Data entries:
++++++++++
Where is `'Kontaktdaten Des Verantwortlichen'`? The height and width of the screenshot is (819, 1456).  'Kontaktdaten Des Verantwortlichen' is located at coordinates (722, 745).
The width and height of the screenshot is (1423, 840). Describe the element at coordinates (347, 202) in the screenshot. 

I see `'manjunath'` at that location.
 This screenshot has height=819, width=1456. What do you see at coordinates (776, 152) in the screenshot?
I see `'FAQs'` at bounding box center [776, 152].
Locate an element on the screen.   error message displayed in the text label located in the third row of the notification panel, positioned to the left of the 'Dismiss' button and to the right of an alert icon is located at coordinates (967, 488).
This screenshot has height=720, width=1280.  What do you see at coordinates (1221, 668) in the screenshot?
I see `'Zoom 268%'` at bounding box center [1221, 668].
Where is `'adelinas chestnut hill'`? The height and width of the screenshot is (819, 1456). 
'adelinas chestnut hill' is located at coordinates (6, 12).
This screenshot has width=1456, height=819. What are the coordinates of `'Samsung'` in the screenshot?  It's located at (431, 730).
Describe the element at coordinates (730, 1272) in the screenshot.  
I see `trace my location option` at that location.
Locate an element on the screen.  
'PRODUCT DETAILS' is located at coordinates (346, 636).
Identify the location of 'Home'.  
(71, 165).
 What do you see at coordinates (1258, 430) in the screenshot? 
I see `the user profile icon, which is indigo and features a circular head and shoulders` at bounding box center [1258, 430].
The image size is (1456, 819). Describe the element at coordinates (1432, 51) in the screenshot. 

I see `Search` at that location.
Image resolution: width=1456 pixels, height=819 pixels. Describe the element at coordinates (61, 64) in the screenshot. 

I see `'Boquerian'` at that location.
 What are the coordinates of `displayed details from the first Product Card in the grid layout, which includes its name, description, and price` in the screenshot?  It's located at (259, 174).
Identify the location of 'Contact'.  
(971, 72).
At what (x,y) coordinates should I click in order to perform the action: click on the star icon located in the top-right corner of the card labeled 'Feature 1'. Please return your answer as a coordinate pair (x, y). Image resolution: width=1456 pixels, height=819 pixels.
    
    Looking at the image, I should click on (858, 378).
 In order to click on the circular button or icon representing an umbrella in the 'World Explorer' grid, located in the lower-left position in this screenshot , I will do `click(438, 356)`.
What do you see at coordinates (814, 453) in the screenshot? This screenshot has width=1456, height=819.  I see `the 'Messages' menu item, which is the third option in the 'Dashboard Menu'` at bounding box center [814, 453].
++++++++++
Can you reproduce all the data above, substituting "Identify the element" for every "Describe the element" and leaving everything else untouched?

- _ANSWER TO THE TASK_:
Where is `'Kontaktdaten Des Verantwortlichen'`? The height and width of the screenshot is (819, 1456).  'Kontaktdaten Des Verantwortlichen' is located at coordinates (722, 745).
The width and height of the screenshot is (1423, 840). Identify the element at coordinates (347, 202) in the screenshot. 

I see `'manjunath'` at that location.
 This screenshot has height=819, width=1456. What do you see at coordinates (776, 152) in the screenshot?
I see `'FAQs'` at bounding box center [776, 152].
Locate an element on the screen.   error message displayed in the text label located in the third row of the notification panel, positioned to the left of the 'Dismiss' button and to the right of an alert icon is located at coordinates (967, 488).
This screenshot has height=720, width=1280.  What do you see at coordinates (1221, 668) in the screenshot?
I see `'Zoom 268%'` at bounding box center [1221, 668].
Where is `'adelinas chestnut hill'`? The height and width of the screenshot is (819, 1456). 
'adelinas chestnut hill' is located at coordinates (6, 12).
This screenshot has width=1456, height=819. What are the coordinates of `'Samsung'` in the screenshot?  It's located at (431, 730).
Identify the element at coordinates (730, 1272) in the screenshot.  
I see `trace my location option` at that location.
Locate an element on the screen.  
'PRODUCT DETAILS' is located at coordinates (346, 636).
Identify the location of 'Home'.  
(71, 165).
 What do you see at coordinates (1258, 430) in the screenshot? 
I see `the user profile icon, which is indigo and features a circular head and shoulders` at bounding box center [1258, 430].
The image size is (1456, 819). Identify the element at coordinates (1432, 51) in the screenshot. 

I see `Search` at that location.
Image resolution: width=1456 pixels, height=819 pixels. Identify the element at coordinates (61, 64) in the screenshot. 

I see `'Boquerian'` at that location.
 What are the coordinates of `displayed details from the first Product Card in the grid layout, which includes its name, description, and price` in the screenshot?  It's located at (259, 174).
Identify the location of 'Contact'.  
(971, 72).
At what (x,y) coordinates should I click in order to perform the action: click on the star icon located in the top-right corner of the card labeled 'Feature 1'. Please return your answer as a coordinate pair (x, y). Image resolution: width=1456 pixels, height=819 pixels.
    
    Looking at the image, I should click on (858, 378).
 In order to click on the circular button or icon representing an umbrella in the 'World Explorer' grid, located in the lower-left position in this screenshot , I will do `click(438, 356)`.
What do you see at coordinates (814, 453) in the screenshot? This screenshot has width=1456, height=819.  I see `the 'Messages' menu item, which is the third option in the 'Dashboard Menu'` at bounding box center [814, 453].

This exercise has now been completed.